## DIRECTIONS
Word for word, set down every line of the entries below from the line with "Task: Open the Adressen house icon" to the line with "Given: Select the", including both, and no other line.

Entries taken from a collection:
★ ★ ★ ★ ★ ★ ★

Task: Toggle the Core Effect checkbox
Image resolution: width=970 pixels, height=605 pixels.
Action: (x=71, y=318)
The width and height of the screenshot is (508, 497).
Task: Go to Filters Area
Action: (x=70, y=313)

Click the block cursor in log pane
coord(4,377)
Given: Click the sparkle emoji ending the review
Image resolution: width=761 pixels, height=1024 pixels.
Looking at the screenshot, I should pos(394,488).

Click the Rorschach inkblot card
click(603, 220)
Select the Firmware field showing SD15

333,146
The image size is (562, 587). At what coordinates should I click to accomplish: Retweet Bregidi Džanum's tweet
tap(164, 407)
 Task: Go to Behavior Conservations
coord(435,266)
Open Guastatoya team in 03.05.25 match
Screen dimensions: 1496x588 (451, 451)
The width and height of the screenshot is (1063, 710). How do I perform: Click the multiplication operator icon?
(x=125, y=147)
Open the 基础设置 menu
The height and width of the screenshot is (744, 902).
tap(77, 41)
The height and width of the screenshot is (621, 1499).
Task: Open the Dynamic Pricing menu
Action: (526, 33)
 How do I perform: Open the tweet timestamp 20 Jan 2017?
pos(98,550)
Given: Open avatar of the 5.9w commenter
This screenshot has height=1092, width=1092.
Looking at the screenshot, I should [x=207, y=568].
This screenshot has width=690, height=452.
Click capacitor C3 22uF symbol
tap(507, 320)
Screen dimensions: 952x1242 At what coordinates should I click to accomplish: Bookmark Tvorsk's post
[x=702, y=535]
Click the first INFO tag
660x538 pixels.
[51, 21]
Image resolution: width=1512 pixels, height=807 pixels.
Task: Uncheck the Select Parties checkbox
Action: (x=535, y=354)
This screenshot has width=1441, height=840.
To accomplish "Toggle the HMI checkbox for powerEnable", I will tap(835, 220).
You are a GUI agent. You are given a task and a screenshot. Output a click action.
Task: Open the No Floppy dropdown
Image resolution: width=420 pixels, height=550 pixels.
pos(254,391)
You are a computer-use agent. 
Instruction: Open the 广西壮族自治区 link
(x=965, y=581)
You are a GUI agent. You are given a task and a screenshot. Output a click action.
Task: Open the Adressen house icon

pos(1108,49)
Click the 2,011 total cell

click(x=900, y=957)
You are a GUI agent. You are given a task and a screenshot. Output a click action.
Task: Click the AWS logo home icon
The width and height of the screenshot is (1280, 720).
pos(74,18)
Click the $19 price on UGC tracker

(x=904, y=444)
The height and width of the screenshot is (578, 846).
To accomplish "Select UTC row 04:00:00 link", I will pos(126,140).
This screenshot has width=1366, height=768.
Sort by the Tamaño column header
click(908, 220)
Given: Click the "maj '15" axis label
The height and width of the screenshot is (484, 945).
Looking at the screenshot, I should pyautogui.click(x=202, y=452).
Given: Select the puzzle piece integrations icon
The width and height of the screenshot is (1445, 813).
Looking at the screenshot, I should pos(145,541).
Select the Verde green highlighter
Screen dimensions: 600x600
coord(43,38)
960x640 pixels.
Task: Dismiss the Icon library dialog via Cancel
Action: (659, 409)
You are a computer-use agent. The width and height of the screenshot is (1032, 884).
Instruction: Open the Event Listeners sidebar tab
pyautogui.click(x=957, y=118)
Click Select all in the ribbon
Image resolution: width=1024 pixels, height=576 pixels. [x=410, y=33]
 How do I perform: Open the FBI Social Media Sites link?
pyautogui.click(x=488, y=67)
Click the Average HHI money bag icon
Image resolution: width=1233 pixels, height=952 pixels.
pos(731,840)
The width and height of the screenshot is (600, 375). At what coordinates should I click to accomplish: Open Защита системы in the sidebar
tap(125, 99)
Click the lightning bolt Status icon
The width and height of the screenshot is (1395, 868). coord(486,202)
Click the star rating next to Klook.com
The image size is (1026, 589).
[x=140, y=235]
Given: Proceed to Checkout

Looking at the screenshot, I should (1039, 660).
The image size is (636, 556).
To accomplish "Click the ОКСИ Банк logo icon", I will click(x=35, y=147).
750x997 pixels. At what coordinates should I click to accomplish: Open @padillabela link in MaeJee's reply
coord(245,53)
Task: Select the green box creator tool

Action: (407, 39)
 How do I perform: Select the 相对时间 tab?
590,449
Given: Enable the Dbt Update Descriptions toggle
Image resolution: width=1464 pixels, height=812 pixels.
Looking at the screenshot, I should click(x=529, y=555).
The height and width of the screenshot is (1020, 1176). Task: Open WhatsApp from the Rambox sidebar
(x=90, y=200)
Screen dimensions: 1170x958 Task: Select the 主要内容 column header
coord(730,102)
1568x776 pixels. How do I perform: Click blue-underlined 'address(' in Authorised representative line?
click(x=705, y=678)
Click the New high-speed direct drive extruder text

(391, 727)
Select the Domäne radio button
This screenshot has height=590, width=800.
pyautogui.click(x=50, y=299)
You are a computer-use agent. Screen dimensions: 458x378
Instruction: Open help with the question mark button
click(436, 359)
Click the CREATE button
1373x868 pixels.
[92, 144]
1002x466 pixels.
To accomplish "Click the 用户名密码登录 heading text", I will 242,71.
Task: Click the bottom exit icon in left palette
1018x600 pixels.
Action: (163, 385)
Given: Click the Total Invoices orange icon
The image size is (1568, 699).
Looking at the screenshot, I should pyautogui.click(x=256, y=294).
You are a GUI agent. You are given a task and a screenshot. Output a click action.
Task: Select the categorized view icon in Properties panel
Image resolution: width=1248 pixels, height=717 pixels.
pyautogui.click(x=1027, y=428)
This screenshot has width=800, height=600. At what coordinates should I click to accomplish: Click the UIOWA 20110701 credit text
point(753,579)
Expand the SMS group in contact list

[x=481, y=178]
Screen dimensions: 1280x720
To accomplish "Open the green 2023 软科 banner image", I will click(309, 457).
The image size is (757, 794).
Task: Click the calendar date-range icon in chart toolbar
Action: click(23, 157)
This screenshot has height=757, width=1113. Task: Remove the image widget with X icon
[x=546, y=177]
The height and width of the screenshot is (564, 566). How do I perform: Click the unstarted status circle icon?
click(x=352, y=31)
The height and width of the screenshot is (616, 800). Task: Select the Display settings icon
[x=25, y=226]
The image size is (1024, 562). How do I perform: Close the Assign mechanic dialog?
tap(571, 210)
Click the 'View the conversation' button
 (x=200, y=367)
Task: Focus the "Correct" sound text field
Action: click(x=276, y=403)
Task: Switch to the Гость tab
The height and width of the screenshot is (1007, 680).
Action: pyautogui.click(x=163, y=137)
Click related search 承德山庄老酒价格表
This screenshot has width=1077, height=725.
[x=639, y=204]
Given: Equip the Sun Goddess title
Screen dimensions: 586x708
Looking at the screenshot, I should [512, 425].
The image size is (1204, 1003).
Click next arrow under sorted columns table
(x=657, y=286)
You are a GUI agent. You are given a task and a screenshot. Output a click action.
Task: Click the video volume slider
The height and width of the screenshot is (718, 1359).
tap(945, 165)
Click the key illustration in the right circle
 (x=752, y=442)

★ ★ ★ ★ ★ ★ ★

## THE COMPLETED TASK
Task: Open the Adressen house icon

pos(1108,49)
Click the 2,011 total cell

click(x=900, y=957)
You are a GUI agent. You are given a task and a screenshot. Output a click action.
Task: Click the AWS logo home icon
The width and height of the screenshot is (1280, 720).
pos(74,18)
Click the $19 price on UGC tracker

(x=904, y=444)
The height and width of the screenshot is (578, 846).
To accomplish "Select UTC row 04:00:00 link", I will pos(126,140).
This screenshot has width=1366, height=768.
Sort by the Tamaño column header
click(908, 220)
Given: Click the "maj '15" axis label
The height and width of the screenshot is (484, 945).
Looking at the screenshot, I should pyautogui.click(x=202, y=452).
Given: Select the puzzle piece integrations icon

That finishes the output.